PREDICT is committed to open data and a summary of project data is at this link.

Key aspects of PREDICT-1 data have been made publicly available here on HealthMap’s interactive platform. Below are descriptions of project data in the HealthMap pop-up windows and data table. To access the data table, click on the "List View" icon at the top right of the map.

Country: Name of the country where the sampling occurred.

Latitude/Longitude: The GPS location in decimal degrees where the sampling occurred rounded to 2 decimal places.

Project: The PREDICT-1 (P1) was implemented Oct 1, 2008 – Sept 30, 2014. PREDICT-2 (P2) was implemented Oct 1, 2014 – Sept 30, 2020. PREDICT-2 data can be found on the USAID Development Data Library at: https://data.usaid.gov/

Sample Date: The month and year when sampling occurred.

Taxa Group: Taxonomic description of animal sampled (e.g., bat, rodent, non-human primate).

Species Scientific Name: The scientific name of the animal sampled. If genus and species are unknown, this will be the next known level of taxonomic classification (e.g., genus, family). An asterisk (*) indicates the animal species identity was established with barcoding.
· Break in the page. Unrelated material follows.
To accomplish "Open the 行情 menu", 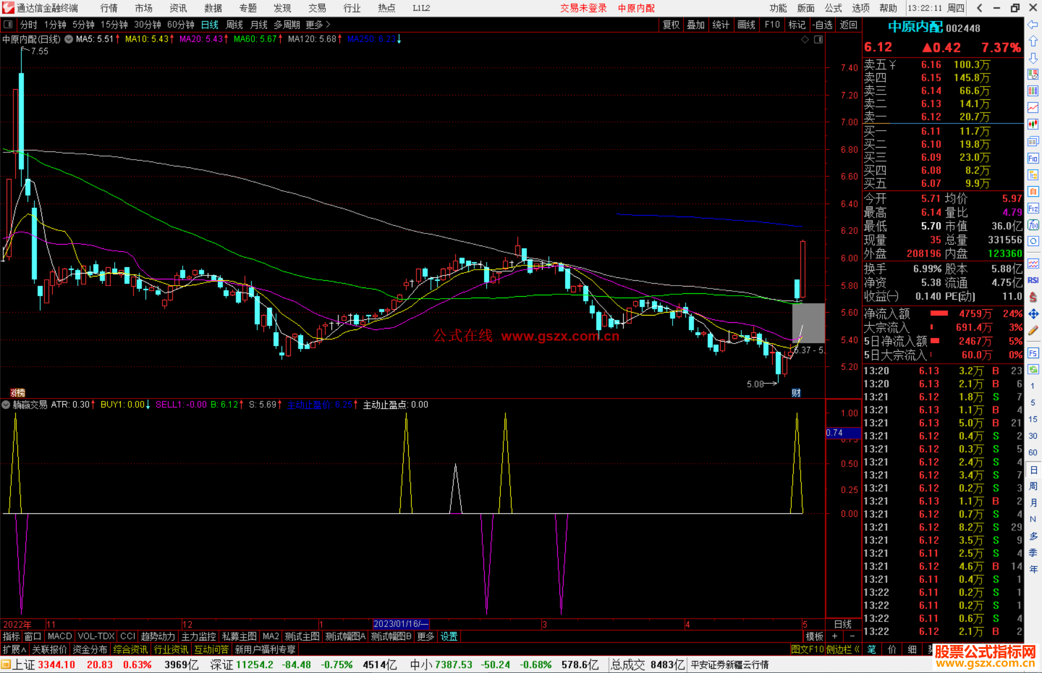I will point(109,8).
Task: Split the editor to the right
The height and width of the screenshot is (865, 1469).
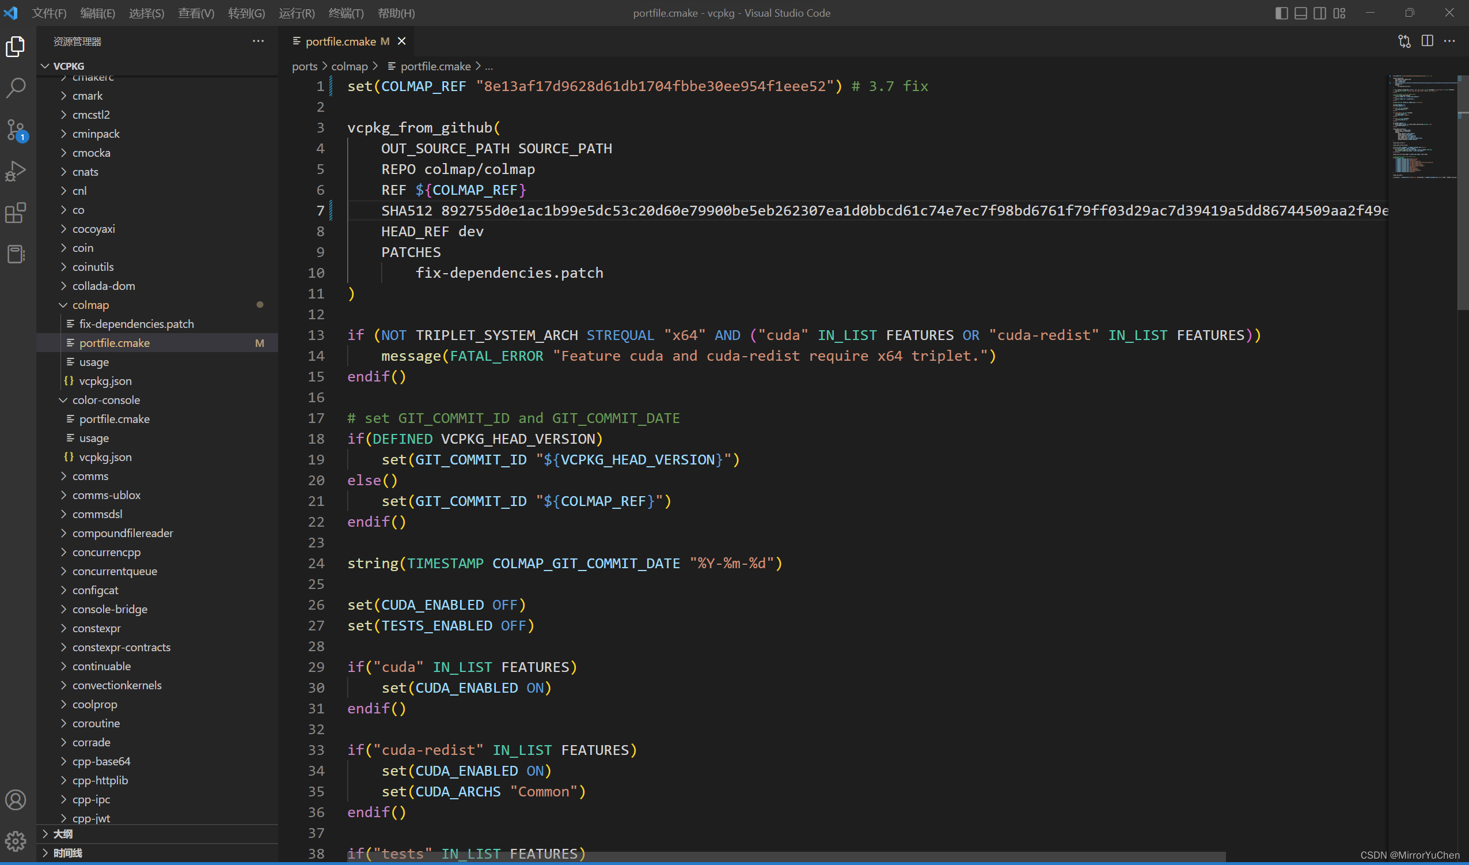Action: [x=1427, y=41]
If not followed by an asterisk, the scientific name is based on field morphology.

Virus: The name of the virus detected.

Virus Description: A description of the virus finding, combining data from multiple fields for display in HealthMap pop-up details.

Virus Family: The taxonomic family to which the virus belongs.

Genbank Accession Number: The accession number(s) in the NCBI Genbank database associated with this virus detection.

Interpretation: The interpretation describes the zoonotic potential and threat of the detected virus to human health.

Individual Count: The number of individual animals that tested positive for the indicated virus during the same month and year.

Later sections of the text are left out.